Since the law's 2010 signing, shares of HCA Holdings Inc. (NYSE:HCA), Tenet Healthcare Corp. (NYSE:THC) have more than doubled. The law has also benefited health insurers, with Anthem Inc. (NYSE:ANTM) and UnitedHealth Group Inc. (NYSE:UNH) trading near all-time highs.
PPACA could provide about $22 billion in credits help people buy insurance this year, according to the Congressional Budget Office. So far, 11.4 million Americans have signed up for 2015 coverage, giving insurers and hospitals more paying customers and cutting the number who show up in the emergency room to get care without paying.
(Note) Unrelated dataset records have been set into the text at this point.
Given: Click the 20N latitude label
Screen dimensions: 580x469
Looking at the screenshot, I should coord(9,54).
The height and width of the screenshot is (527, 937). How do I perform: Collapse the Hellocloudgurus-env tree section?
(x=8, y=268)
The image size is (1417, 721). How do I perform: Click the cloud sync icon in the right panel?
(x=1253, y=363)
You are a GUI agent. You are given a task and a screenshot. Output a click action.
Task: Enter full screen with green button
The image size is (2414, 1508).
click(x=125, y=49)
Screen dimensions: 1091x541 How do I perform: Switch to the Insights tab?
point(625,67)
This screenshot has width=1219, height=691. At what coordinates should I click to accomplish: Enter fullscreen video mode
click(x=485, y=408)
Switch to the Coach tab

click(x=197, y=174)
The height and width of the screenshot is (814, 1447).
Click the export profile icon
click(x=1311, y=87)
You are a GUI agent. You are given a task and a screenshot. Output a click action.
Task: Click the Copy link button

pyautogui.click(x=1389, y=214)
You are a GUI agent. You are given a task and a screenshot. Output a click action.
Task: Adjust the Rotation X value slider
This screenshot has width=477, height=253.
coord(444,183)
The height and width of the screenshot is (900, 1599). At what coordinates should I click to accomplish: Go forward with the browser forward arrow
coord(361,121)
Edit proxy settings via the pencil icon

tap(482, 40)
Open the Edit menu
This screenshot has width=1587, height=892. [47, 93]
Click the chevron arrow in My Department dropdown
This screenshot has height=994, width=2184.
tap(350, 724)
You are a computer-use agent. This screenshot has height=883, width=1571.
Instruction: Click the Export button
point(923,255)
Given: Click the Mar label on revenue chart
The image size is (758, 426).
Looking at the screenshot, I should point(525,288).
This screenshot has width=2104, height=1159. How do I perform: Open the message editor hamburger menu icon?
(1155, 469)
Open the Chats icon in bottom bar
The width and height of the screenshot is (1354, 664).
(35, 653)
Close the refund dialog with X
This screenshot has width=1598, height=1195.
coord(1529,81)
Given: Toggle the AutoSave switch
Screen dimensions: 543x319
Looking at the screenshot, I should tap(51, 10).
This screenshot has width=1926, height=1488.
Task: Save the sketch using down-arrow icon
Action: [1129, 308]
The case now before the Supreme Court, King vs. Burwell (Case Number 14-114), hinges on differences in the text in the provisions of PPACA that created the state-based exchange system and let the U.S. Department of Health and Human Services (HHS) provide exchange services in states in which the states were unable or unwilling to establish exchanges.
The Obama administration says PPACA lets the public health insurance exchange set up by HHS offer consumers premium tax credits. The tax credits help about 75 to 80 percent of exchange users pay for their coverage.
PPACA opponents say only exchanges established by states can offer the subsidies.
The justices may not issue a decision until late June.
A ruling against the Obama administtration could raise insurance premiums for 7.5 million Americans, according to an estimate by Avalere Health, a consulting firm. Many would drop their insurance plans, and when they got sick, they'd still go to the hospital.
"You're going back to charity care," said Ana Gupte, a hospital and health insurance analyst at Leerink Partners.
Without insurance subsidies, Gupte estimates adjusted earnings growth across a group of hospitals would slow in 2016, to 4 percent from 7 percent. Since the Supreme Court agreed to hear the case on Nov. 7, Tenet has declined 8.1 percent as of Tuesday's close, the most among 56 stocks in the Standard & Poor's 500 Health Care Index.